Wildland firefighters employ natural fire breaks (such as rivers or creeks) that can organically limit the spread of the fire. Fire breaks can also be man-made, in the form of roads, or by removing underbrush down to mineral soil.
Sprayers and Backpack Pumps
Regardless of the weather, sprayers should always be used when starting a prescribed fire. Cattle and four-wheeler sprayers are often chosen for prescribed burns. A 2-inch gasoline-operated water pump can be used to fill sprayers with the water from ponds or creeks. Backpack pumps can be worn for targeted fire control, as they are made of a chamber of water and a piston pump. There should always be a reserve tank on standby in case it is needed.
Drip Torches, Fire Rakes, and Swatters
A drip torch helps distribute the fire in the designated area. This handheld piece of equipment provides a safe and targeted drizzle of fire for easy distribution, and is an important piece of equipment for any prescribed burn. A mixture of gasoline and diesel provides fuel that ignites easily and has longevity. A large fire rake can help move and cut small brush, and move litter away from the fire to prevent burning in unwanted areas. Fire swatters can also be used to smother small fires.
Chainsaws, Shovels, and Blowers
Hand tools are also essential pieces of a successful prescribed burn. Chainsaws and axes can be used to manage the perimeter and cut down snags or burning trees. Handheld blowers can suppress fire by blowing debris into or away from the burn area, or be used to create a fire line. Shovels are also commonly used to suppress fires with dirt.
3. Personal Safety Measures
Personal safety equipment is of the utmost importance when it comes to conducting a prescribed fire, so wildland firefighters need to protect themselves.
Clothing - Clothing should be made of natural fibers that do not combust easily.
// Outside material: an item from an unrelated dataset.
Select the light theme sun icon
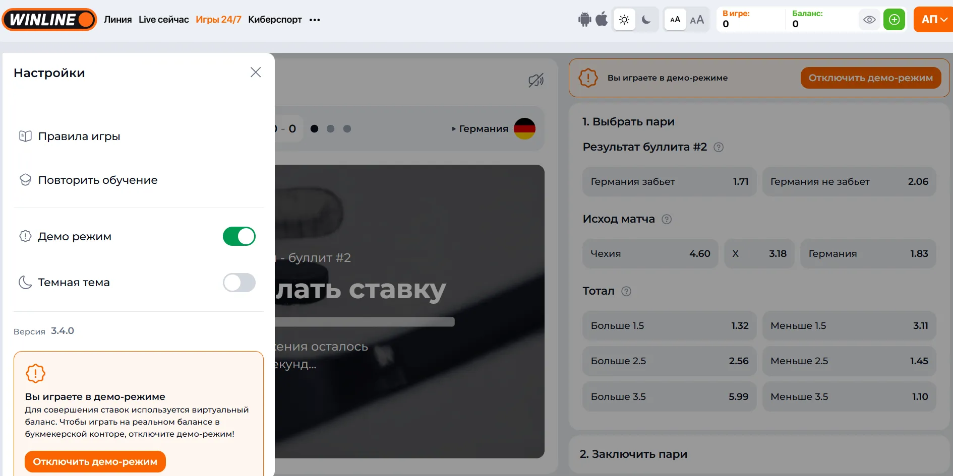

Commercial fire retardant clothing is made from fabrics such as Nomex, Kevlar, or cotton.. Synthetic fibers should be avoided as they can burn or melt, causing injury.
Boots and Gloves - Leather or rubber boots and cotton or leather gloves can withstand the heat of prescribed burns and offer insulation.
Helmets - Helmets should be worn to protect against falling debris. Goggles or a face shield can keep the heat off the face and protect against smoke and embers.
Respirators - Respirators should be kept on-hand to protect against the inhalation of smoke and ash.
Radios - Two-way communication is essential during a prescribed fire. Every member of personnel should be in direct communication with the group so they can stay in contact and stay safe.
Prescribed fires are a crucial facet of managing wildfires, but a successful and safe prescribed burn requires key tools and tactics. Before setting a prescribed fire, the initiating agency should implement public and fire staff safety measures, outline objectives and the likelihood of meeting them, define fire fuels and fire size, and collect the appropriate equipment. Only once these planning procedures are completed should a prescribed burn be conducted.